§ **Records provided**

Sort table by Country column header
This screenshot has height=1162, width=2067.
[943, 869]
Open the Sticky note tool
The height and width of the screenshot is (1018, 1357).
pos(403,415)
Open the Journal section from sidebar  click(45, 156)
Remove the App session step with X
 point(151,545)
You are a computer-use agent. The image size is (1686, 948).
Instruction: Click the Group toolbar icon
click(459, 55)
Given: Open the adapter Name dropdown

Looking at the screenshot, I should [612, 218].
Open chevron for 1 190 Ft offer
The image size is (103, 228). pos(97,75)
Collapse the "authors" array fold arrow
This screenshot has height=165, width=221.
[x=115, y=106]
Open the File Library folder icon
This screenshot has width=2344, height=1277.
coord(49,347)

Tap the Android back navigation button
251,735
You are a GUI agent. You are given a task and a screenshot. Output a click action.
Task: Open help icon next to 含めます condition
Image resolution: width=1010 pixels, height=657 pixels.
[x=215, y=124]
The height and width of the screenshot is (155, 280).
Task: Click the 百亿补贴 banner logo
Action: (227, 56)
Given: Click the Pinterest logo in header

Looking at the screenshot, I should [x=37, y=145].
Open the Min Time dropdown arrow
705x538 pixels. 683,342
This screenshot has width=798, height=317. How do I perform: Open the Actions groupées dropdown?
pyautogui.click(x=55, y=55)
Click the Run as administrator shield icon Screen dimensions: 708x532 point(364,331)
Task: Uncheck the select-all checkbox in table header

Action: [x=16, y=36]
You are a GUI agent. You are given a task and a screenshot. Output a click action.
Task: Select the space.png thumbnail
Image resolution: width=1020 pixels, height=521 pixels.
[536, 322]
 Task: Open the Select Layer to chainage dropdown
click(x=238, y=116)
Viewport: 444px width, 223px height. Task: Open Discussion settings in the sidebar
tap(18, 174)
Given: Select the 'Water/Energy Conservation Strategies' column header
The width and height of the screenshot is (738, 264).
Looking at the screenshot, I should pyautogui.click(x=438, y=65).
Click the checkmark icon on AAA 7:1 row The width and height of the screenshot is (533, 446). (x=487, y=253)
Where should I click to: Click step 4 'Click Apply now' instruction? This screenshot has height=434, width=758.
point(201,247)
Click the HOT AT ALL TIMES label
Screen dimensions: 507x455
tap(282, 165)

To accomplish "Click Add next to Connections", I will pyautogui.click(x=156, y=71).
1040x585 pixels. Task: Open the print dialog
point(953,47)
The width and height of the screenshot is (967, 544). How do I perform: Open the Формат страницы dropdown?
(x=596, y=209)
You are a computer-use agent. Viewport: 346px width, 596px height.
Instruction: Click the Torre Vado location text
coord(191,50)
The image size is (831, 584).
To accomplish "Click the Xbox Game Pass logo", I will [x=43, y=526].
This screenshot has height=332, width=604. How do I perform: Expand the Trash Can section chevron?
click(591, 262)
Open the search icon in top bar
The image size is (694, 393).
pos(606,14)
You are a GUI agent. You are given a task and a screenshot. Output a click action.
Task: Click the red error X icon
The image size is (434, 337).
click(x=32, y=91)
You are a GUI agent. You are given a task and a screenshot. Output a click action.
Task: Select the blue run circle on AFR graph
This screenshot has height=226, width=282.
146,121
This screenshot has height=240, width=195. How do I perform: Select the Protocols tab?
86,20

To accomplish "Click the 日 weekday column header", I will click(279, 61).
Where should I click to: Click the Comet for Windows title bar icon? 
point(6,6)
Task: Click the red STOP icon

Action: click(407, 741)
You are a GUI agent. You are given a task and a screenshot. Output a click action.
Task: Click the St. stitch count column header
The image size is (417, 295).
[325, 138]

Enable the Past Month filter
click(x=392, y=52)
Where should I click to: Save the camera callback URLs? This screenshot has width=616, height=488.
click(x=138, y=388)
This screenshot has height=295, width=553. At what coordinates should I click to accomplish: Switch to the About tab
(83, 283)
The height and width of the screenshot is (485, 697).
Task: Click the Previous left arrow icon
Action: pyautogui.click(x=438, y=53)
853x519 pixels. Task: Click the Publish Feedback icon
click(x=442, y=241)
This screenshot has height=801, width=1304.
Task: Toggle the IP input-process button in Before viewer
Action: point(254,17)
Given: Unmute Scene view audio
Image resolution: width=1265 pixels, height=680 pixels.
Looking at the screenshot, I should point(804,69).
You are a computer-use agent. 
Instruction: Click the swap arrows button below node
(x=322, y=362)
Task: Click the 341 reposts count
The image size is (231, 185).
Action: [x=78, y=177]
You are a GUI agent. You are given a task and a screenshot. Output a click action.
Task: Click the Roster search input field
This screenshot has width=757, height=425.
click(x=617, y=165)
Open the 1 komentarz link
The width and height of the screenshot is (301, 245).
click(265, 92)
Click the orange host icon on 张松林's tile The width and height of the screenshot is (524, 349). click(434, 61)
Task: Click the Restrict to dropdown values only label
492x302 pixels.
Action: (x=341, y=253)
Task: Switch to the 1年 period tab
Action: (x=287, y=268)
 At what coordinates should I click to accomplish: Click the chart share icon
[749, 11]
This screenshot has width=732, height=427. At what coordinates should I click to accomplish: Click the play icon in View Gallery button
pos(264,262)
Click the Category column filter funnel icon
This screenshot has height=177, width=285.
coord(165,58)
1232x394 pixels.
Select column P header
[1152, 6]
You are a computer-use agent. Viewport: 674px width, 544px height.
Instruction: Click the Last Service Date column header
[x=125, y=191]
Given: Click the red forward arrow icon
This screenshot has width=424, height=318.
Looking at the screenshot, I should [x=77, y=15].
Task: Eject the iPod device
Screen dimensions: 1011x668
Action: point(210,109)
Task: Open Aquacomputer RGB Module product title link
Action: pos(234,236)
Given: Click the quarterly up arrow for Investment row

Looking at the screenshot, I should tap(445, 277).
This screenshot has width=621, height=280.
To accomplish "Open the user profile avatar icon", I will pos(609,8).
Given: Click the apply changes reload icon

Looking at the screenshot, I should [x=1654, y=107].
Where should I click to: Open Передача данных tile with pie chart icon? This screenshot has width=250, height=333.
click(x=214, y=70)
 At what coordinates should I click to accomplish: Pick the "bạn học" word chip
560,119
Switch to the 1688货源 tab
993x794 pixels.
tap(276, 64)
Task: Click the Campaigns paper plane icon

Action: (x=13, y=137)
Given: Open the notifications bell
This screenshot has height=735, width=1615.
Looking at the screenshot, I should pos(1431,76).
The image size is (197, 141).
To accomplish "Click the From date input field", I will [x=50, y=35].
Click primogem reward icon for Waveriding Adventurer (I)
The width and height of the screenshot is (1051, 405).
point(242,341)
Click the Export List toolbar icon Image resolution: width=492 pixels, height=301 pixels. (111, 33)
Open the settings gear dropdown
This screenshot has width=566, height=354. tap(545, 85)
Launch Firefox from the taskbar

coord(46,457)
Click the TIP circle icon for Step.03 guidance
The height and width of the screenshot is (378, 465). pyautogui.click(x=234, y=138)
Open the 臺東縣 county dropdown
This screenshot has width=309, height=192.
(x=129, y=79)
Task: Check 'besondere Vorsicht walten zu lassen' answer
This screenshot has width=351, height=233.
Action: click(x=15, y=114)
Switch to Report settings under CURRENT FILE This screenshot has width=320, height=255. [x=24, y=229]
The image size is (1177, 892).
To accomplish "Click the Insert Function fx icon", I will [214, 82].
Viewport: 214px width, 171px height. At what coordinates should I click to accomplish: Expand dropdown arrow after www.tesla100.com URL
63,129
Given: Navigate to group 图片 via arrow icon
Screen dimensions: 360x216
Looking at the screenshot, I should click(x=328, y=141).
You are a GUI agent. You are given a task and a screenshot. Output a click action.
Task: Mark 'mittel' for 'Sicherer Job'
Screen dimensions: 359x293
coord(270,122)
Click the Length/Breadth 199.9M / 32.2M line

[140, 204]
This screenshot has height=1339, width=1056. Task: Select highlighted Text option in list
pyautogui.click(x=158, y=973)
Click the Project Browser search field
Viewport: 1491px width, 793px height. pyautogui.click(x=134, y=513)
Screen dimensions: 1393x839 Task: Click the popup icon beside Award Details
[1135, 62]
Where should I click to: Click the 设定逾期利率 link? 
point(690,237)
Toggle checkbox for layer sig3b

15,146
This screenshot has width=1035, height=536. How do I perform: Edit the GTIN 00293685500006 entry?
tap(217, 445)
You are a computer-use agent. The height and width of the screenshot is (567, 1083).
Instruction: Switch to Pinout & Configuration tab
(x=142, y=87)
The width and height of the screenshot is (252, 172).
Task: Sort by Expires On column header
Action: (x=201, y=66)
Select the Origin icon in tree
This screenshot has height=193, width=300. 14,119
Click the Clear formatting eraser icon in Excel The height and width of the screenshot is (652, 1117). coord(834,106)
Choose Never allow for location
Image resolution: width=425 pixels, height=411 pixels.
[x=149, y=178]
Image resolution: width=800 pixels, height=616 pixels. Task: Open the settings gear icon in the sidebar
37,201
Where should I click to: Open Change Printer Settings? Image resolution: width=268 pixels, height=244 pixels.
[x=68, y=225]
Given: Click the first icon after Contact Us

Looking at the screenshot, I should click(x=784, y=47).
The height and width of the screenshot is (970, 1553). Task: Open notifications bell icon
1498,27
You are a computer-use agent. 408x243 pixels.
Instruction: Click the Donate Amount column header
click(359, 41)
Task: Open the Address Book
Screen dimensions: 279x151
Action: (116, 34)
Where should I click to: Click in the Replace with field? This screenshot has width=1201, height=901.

§ **Goal**
Render the records starting at the line containing "This screenshot has height=332, width=604." and ending at the line containing "Action: click(407, 741)" as a two-column CSV with the header request,answer. Give one row per record, with each field in double quotes and line breaks replaced by spaces.

§ **Complete output**
request,answer
"This screenshot has height=332, width=604. How do I perform: Expand the Trash Can section chevron?","click(591, 262)"
"Open the search icon in top bar The image size is (694, 393).","pos(606,14)"
"You are a GUI agent. You are given a task and a screenshot. Output a click action. Task: Click the red error X icon The image size is (434, 337).","click(x=32, y=91)"
"You are a GUI agent. You are given a task and a screenshot. Output a click action. Task: Select the blue run circle on AFR graph This screenshot has height=226, width=282.","146,121"
"This screenshot has height=240, width=195. How do I perform: Select the Protocols tab?","86,20"
"To accomplish ""Click the 日 weekday column header"",","I will click(279, 61)."
"Where should I click to: Click the Comet for Windows title bar icon?","point(6,6)"
"Task: Click the red STOP icon","Action: click(407, 741)"